Crowdfunding for Medical Treatments for the Poor

Three years ago, I had a heart attack. I was hospitalised at UMMC and had my angioplasty there. It cost me RM10K, inclusive of ward charges. I was lucky I had health insurance I bought on a whim in my 20s.

Now, in my ward, there was a rotating cast of characters. I remember one of them vividly. He had the exact same problem as I did. He suffered a heart attack and he was supposed to get an angioplasty.

The Welfare Dept identified him as a real poor guy. So they pledged to pay 50% of his medical fees, which amounts to RM5K. He just needs to find another RM5K to get his treatment.

Unfortunately, he told me he didn't have RM5K, no relatives, no savings, nothing.

"Easy for you, you're Malay," he said, with resentment.

I kept quiet because even though I paid everything through my own funds and did not receive the RM5K assistance from Welfare Dept, I understood his desperation.
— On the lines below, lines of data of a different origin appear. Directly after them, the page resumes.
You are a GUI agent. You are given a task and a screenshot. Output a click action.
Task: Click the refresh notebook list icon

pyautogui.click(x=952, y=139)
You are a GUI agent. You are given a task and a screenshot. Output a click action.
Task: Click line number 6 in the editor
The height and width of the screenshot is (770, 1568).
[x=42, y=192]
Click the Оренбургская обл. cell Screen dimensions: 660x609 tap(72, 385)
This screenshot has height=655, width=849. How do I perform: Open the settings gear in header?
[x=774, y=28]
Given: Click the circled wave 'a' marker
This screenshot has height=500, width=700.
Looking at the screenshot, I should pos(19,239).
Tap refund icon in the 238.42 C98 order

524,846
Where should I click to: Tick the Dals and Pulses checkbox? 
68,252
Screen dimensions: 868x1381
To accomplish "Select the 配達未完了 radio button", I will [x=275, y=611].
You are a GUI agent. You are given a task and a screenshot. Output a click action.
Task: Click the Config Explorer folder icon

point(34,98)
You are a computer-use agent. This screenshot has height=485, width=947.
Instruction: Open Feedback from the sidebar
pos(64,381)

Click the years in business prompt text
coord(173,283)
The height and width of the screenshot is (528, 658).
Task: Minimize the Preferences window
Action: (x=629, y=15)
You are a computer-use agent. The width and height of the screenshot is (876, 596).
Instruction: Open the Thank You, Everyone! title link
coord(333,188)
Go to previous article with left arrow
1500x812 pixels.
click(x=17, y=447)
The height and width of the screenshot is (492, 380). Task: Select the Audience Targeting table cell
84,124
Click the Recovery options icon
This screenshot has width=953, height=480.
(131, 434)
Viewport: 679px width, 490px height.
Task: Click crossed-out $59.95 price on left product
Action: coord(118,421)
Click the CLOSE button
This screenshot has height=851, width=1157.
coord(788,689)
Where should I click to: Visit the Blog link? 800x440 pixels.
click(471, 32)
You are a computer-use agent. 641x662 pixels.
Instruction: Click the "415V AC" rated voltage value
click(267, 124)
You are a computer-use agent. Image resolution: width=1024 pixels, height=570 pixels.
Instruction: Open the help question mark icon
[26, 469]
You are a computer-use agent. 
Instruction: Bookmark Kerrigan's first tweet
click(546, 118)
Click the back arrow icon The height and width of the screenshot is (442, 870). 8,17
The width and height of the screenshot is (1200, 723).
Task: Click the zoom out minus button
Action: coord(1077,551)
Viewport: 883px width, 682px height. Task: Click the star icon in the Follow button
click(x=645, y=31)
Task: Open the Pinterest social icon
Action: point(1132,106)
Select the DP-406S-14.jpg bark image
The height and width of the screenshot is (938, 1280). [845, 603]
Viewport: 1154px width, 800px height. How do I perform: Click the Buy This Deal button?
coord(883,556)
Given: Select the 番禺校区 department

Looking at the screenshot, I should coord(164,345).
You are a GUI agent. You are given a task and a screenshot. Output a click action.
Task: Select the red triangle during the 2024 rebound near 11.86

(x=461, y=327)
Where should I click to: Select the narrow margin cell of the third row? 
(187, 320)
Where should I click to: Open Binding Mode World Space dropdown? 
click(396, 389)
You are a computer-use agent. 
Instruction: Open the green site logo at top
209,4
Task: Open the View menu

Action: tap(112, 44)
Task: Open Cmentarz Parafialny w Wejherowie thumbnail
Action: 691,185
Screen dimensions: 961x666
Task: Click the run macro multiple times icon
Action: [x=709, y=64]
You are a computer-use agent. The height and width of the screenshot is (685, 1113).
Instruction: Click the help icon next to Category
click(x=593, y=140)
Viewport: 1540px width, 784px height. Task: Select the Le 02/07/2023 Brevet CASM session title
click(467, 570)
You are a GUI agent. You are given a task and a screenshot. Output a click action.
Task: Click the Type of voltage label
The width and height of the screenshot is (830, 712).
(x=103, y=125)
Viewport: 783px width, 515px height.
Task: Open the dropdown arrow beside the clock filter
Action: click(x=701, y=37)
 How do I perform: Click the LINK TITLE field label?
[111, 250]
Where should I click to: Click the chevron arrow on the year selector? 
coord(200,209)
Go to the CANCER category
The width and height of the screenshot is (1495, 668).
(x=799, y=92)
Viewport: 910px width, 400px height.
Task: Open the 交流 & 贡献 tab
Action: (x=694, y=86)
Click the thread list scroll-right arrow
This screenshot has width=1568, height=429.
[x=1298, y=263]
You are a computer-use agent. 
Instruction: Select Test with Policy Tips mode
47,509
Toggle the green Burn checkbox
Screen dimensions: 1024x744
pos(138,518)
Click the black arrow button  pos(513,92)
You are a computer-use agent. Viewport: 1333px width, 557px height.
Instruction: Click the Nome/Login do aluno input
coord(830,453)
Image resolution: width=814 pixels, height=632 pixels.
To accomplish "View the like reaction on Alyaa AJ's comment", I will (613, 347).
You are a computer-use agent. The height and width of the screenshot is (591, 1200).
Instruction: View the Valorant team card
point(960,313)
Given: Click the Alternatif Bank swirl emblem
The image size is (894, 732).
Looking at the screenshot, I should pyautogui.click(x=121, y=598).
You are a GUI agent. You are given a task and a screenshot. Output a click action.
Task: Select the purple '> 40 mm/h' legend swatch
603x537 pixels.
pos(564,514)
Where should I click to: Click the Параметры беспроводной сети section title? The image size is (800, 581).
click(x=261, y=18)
I was angry at this racist bullshit, but I understand.

That man will take aspirin and go home after his heart attack and hope he doesn't get one in the next few weeks or months. The chances of him surviving the next heart attack is possibly 40-60%.

I thought of all the FB pages asking for donations for one medical condition or another, and also the scams mixing it up with the real cases.

So after getting discharged, I went around for a while with a pitch for a crowdfunding website like Kickstarter, using existing local platforms like mystartr.

The idea is, after hooking up with the Welfare Dept and the hospital, a bunch of volunteers can determine and isolate the charity cases after they have been filtered by the Welfare Dept to ask for donations from the public. The funds will go straight to a hospital account to these identified cases.

The volunteers will keep the public updated via the website on how the treatments have been administered, and whatever happens to the patients. They must be trained to respect the modesty and privacy of these poor people, and not photograph them at their weakest or in dishabille.

It will also filter the scams. If you feel like donating, it's better to do so in cases where the Welfare Dept AND the hospital have vetted through them and not some random FB page set up by God-knows-who.

This will save lives.

I met a few people willing to do the thing, but could not get any hospital to say yes. I believe they think I'm bringing more work to them or they think I'm trying to scam for money.

In any case, I have heard of other similar initiatives being started by one or two banks. But I have not heard from them since.

I wonder if the idea is still viable nowadays. Maybe it's a bad one. But whatever. I felt like sharing this.